I love watermelon radishes. I find them so pretty to look at. At Oceana, we shave them with other baby vegetables. I found these radishes at the Union Square market but for some reason, my radishes didn’t really have a green exterior.

[100% organic]

For the Salad

  • Mixed greens
  • Watermelon radishes, thinly shaved

For the Vinaigrette

  • 2 TBS rice vinegar
  • ⅓ cup ponzu
  • ½ cup EVOO
  • ½ cup canola oil
  • 1 TBS sesame oil
  • Salt & pepper

In a bowl, whisk rice vinegar with ponzu until combined then slowly add in the oils until fully emulsified. Season with salt and pepper. Drizzle onto salad and toss.

Spicy Diced Chicken

This post was going to be 辣子鸡丁, a very traditional Sichuan dish, but since I don’t have a wok, it didn’t really work. This dish is supposed to be smokier and spicier but the flat pan didn’t allow me to get it right. However, this was still very tasty so I’m calling it spicy diced chicken.

[100% organic]

For the Marinade

  • 2 TBS dark soy sauce
  • 2 TBS Shaoxing/Chinese rice wine
  • 2 tsp Chinese black vinegar
  • 1 tsp sesame oil

Marinate the chicken for at least 15 minutes at room temperature, no more than 30 minutes.

For the Sauce

  • 2 TBS chili garlic sauce
  • 1 TBS soy sauce
  • 2 TBS water

Mix together the ingredients for the sauce and then set aside.

For the Chicken

  • 1 lb chicken breast, diced into cubes
  • 3 garlic cloves, minced
  • 2-inch ginger, minced
  • 3 scallions, thinly sliced
  • ¼ cup corn starch, sifted
  • 2 TBS whole Sichuan peppercorns
  • 10 dried red chili peppers
  • Canola oil, as needed
  • Salt, as needed
  • Freshly ground black pepper, as needed
  • Freshly ground Sichuan peppercorn, as needed

In a ziplock bag, sift the corn starch in and add a generous amount of salt, ground black pepper, and ground Sichuan peppercorn. Strain the chicken from the marinade. Add the chicken to the ziplock bag and shake vigorously and toss around to make sure that all sides of the diced chicken are coated with cornstarch.

Heat 1 cup of oil in a saucepan over medium-high heat. When the oil starts to smoke, work in batches and fry the chicken until golden brown on all sides. Transfer to a cooling rack when fried.

In a pan over medium-low heat, add 2 TBS canola oil.
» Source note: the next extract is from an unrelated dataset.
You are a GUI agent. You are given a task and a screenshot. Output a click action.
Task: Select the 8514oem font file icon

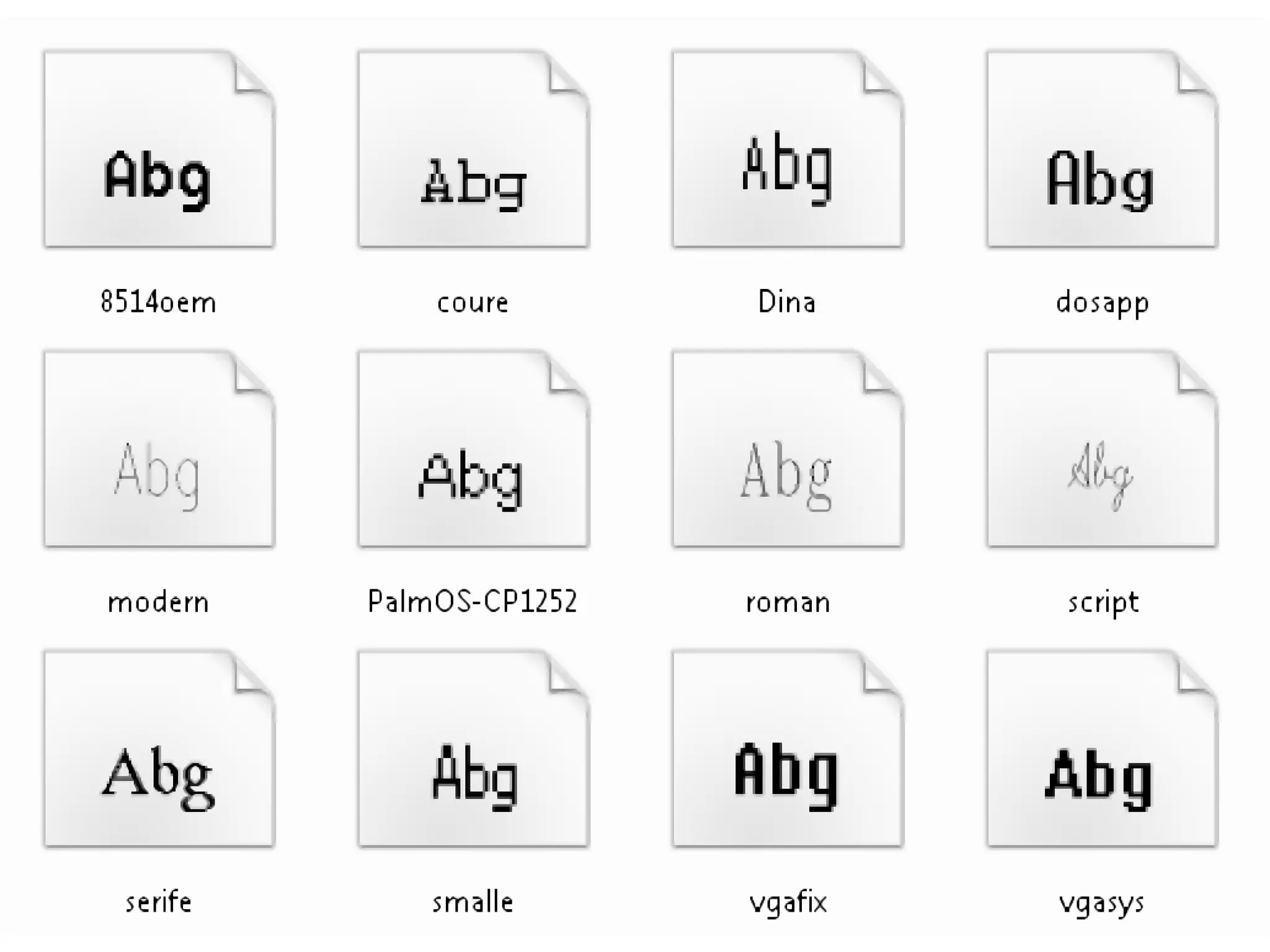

Add the dried chili peppers and the whole Sichuan peppercorns; let them fry until fragrant, about 1-2 minutes. Then turn heat to medium-high heat, add in the scallions, garlic, and ginger until fragrant. Stir in the sauce and simmer until slightly thickened. Add the fried chicken, toss to combine, and remove from heat. Serve immediately with rice!